13 décembre 2025

Vœu de soutien au Planning familial de l’Isère

Face aux difficultés budgétaires rencontrées par le Planning familial, le groupe UGES a proposé un vœu pour que le Département de l’Isère réaffirme son soutien à l’association et interpelle l’Etat sur son désengagement financier. La majorité départementale n’a pas souhaité voté ce vœu, renvoyé en commission. Une position incompréhensible.
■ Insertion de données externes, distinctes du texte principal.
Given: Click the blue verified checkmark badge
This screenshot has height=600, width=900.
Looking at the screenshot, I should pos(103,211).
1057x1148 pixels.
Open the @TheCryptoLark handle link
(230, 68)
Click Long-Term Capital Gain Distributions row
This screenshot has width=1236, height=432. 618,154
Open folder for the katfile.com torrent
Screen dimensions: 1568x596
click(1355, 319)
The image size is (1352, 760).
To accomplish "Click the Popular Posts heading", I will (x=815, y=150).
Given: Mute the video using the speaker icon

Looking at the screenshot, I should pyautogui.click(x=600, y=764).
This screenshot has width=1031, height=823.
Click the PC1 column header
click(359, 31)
Vœu de soutien au Planning familial de l’Isère déposé par les conseillères et conseillers départementaux du groupe UGES en séance publique du 27 juin 2025

Depuis près de 65 ans, le Planning familial accueille sans distinction les personnes pour des consultations gynécologiques, des conseils en santé sexuelle, ou des entretiens suite à des violences sexuelles et intrafamiliales. C’est d’ailleurs, en Isère, et à Grenoble, que le Planning familial a ouvert son premier centre le 10 juin 1961.

Le Planning familial de l’Isère est gestionnaire de sept centres de santé sexuelle dans le département. En 2024, ce sont près de 23 000 personnes reçues, 6 200 consultations médicales, 360 Interruptions volontaires de grossesse (IVG) médicamenteuses, près de 1000 consultations, plus de 8000 entretiens d’écoute et près de 2000 animations d’éducation à l’égalité et la vie relationnelle.

A travers ses actions, le Planning familial est un acteur important de prévention, d’écoute, d’information et d’orientation. Le Planning familial est donc un partenaire majeur du Département de l’Isère.

Pourtant, l’association rencontre aujourd’hui des difficultés financières liées aux revalorisations salariales prévues par le Ségur, ce qui représente un surcoût de 200 000 € par an, pour la seule structure iséroise. Cette situation pourrait mettre en péril les activités du Planning, et même, dans le pire des cas, entraîner la fermeture de plusieurs centres.

Par ailleurs, une réduction de l’activité du Planning provoquerait une limitation de l’accès : à la contraception, à l’IVG, à la prévention des Infections Sexuellement Transmissibles (IST), à l’éducation à la sexualité, et à la prise en charge des personnes victimes de violences sexuelles. Cela contribuerait dès lors à la remise en cause des droits acquis de haute lutte et constitutionnalisés récemment.

Face à cette situation, le Département de l’Isère réaffirme son soutien au Planning familial de l’Isère, acteur majeur en matière de santé sexuelle en Isère, et demande à l’Etat de compenser financièrement les revalorisations salariales prévues dans le cadre du Ségur.